The coffins of the Karadjordjevic family, former Yugoslavia's royal family, lay inside Belgrade's Congregational Church during a religious ceremony before being reburied in Oplenac.
The coffins of the Karadjordjevic family, former Yugoslavia's royal family, lay inside Belgrade's Congregational Church during a religious ceremony before being reburied in Oplenac.
The last king of Yugoslavia is being reburied in Serbia, 43 years after his death in the United States.

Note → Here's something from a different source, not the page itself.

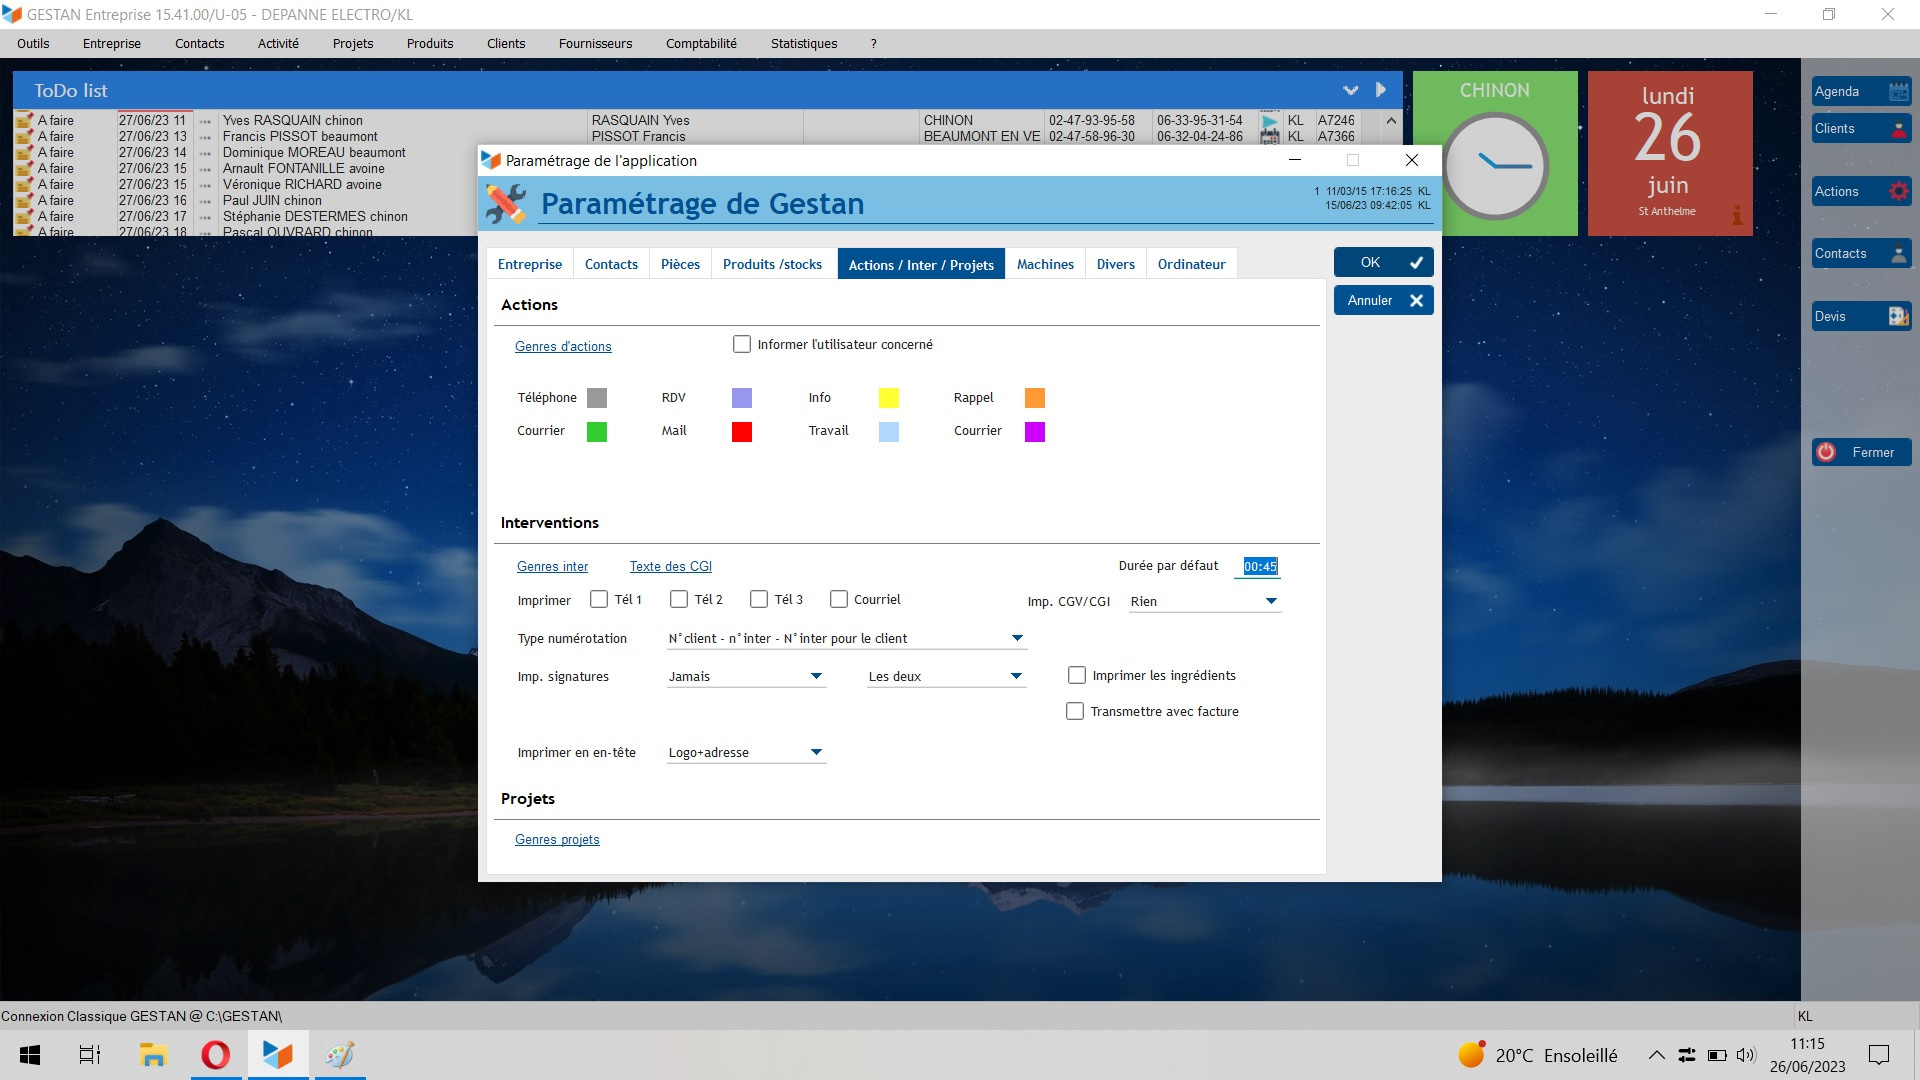Open Clients via the red person icon

1898,129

Many leading Serbian officials, including President Tomislav Nikolic and Prime Minister Ivica Dacic, attended the ceremony on May 26, which also included reburying the remains of Queen Marija and Queen Aleksandra, the mother and wife of the late king.

Petar II Karadjordjevic was the third and last king of Yugoslavia, taking the throne in 1934 at the age of 11 following the infamous assassination in France of his father, King Aleksandar I.

He fled an anti-Nazi coup in 1941 and was later prevented from returning to Yugoslavia by the communist government.

He died in 1970 in the United States at the age of 47 after a failed liver transplant. He was buried in an Orthodox church in Illinois, becoming the only European monarch buried in the United States.

He is being laid to rest in St. George's Church in Oplenac, outside Belgrade.

Petar II's son, Aleksandar Karadjordjevic, returned to Serbia from Britain in 2001 and has called for the restoration of a constitutional monarchy.